Standard forms from Style - phreak
1 October 2004 · web standards · xhtml · javascript · css
I think I’m a bit late on this one but style:phreak has put up a nice little demo of an XHTML form. Now that’s hardly groundbreaking but the code is very nicely structured and I particularly like his ‘hide optional fields’ option. As a user that’s something I’d really appreciate, especially for long forms, although I doubt you’d squeeze that one past many marketing departments…
sFIR 2.0b
15 September 2004 · sfir · css · javascript · web standards
Just a quick update… Mike Davidson has released version 2.0b of sFIR, which adds improved performance, better flexibility and even accessibility to the mighty script.
I used sFIR for the first time last night (I’ve been waiting for the chance to put it into a production site and it’s finally arrived) and I am very very very impressed. I had a few teething troubles with the 1.2 version I was using not passing colour values in correctly and resizing the Flash text to be just slightly too small, forcing me to hack the fla, but it sounds like these things have been addressed now. Awesome work. Simply awesome.
sFIR from Mike Davidson
31 August 2004 · web standards · javascript · flash · css
Mike Davidson was the original daddy of the Flash Image Replacement technique, having invented and employed his own version in the ESPN redesign a couple of years back. More recently the technique was polished and relaunched by Shaun Inman. Now Mike has taken back FIR, now dubbed sFIR, improved it (with help from Tomas Jogin amongst others) and taken on board the advances to the method by Tom Werner and Rob Cameron… And the results sound a bit special.

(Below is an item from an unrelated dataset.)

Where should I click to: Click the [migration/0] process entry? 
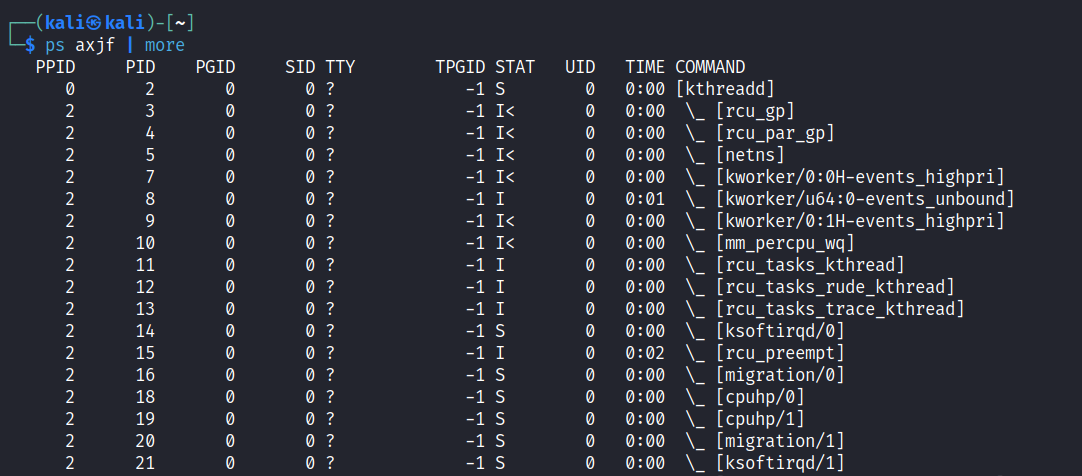tap(780, 375)
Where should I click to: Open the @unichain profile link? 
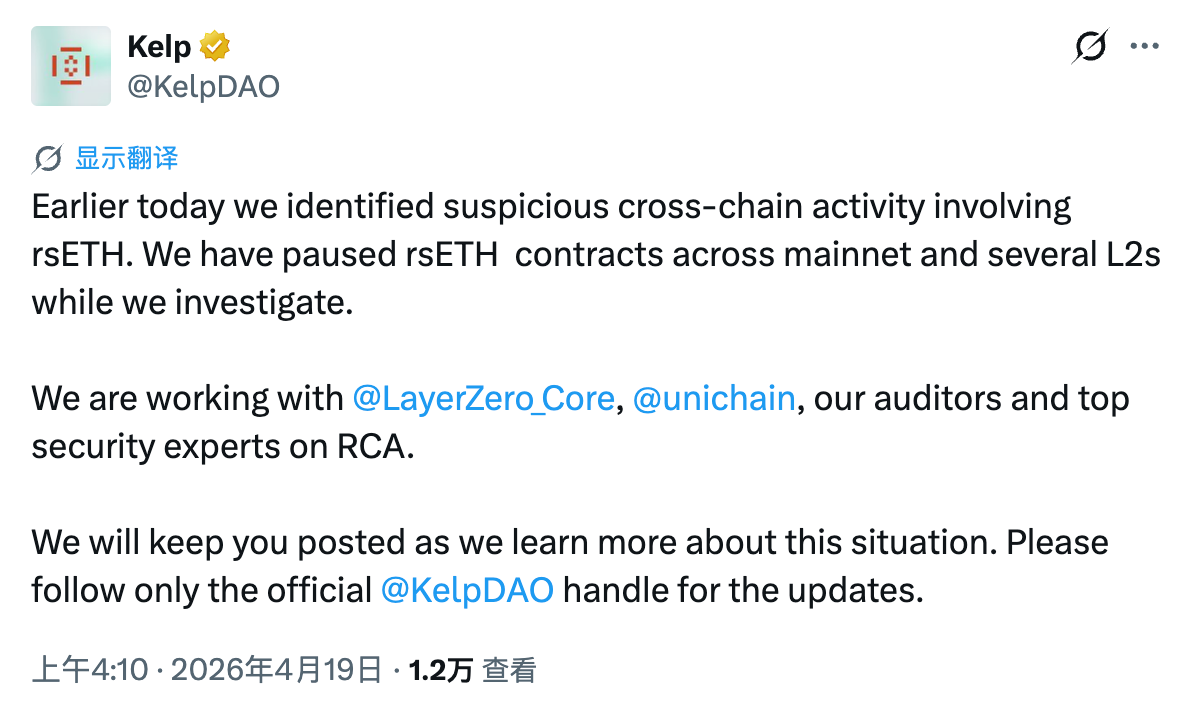coord(714,398)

The latest incarnation allows sFIR to replace html blocks as well as headings… Text can be scaled (although not without a page reload)… It’s printable… Text is selectable…
I really really like the look of this one!
Dynamic Page Elements
9 August 2004 · javascript · accessibility
Dynamic page elements - cloak and dagger web design is a great summary of the current state of javascript on the web… Where did it come from? What is DHTML good for? When should you use it? And have a look through the bibliography at the end. There are a load of great links relating to DHTML best practice and the legal/accessibility repercussions of doing so.